» **Required action**
The required output is the stretch from the line containing "Given: Click the ServiceNow Tickets logo icon" through the line containing "Click the Appearance paintbrush icon" in the records below, unaltered and with no pictures.
Material to process section start
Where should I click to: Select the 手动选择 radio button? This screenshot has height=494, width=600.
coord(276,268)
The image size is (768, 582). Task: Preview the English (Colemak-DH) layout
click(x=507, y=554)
Material to process section end
Material to process section start
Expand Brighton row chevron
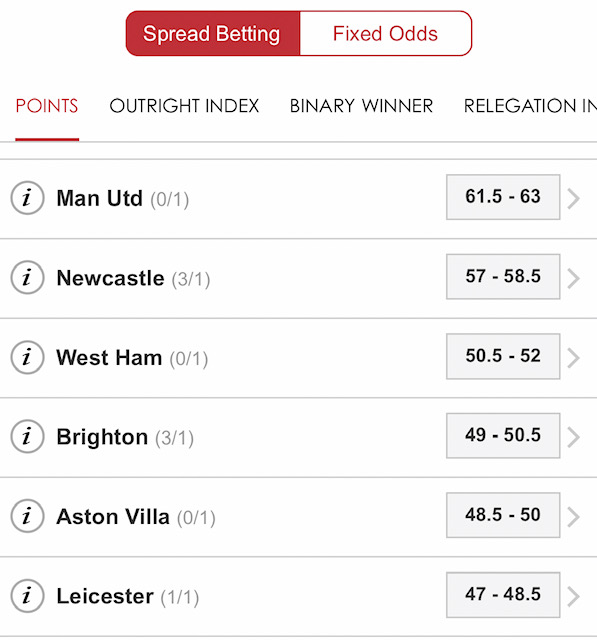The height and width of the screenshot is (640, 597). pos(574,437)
Material to process section end
Material to process section start
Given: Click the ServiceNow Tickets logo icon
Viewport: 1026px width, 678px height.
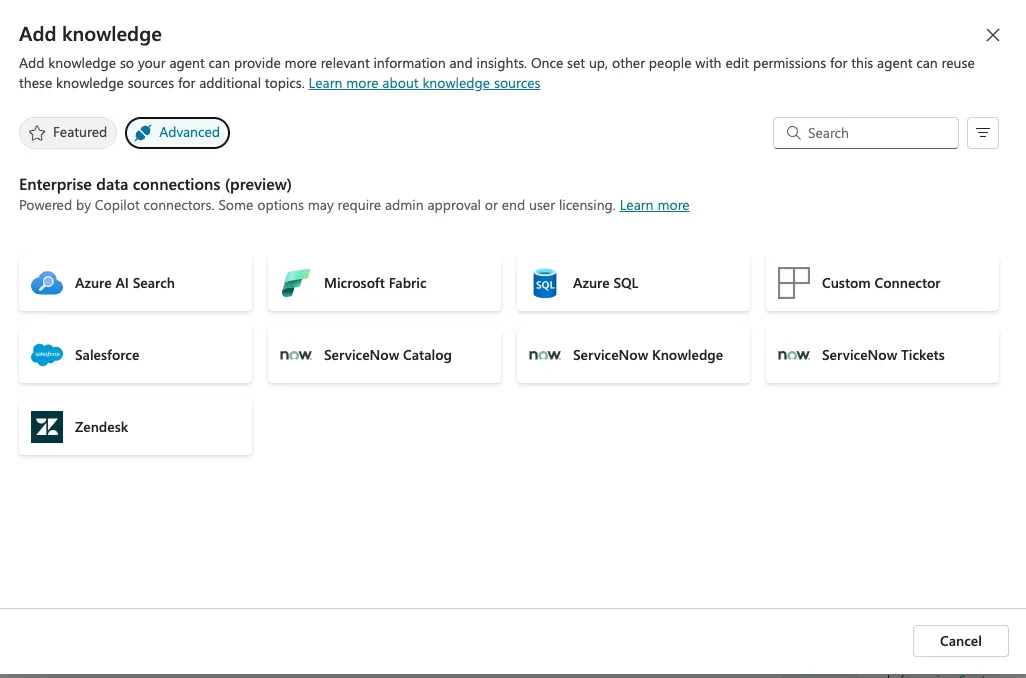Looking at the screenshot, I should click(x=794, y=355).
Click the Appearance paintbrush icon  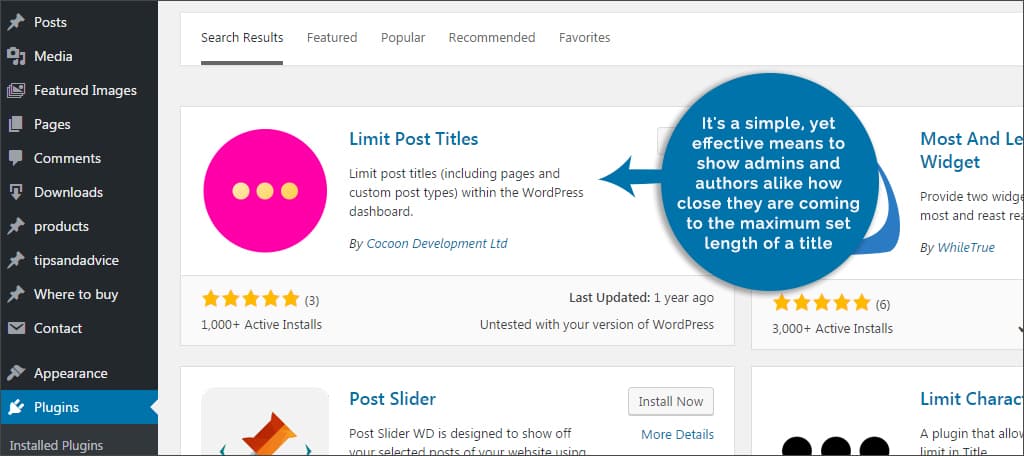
Material to process section end
» **Solution**
Given: Click the ServiceNow Tickets logo icon
Viewport: 1026px width, 678px height.
Looking at the screenshot, I should click(x=794, y=355).
Click the Appearance paintbrush icon  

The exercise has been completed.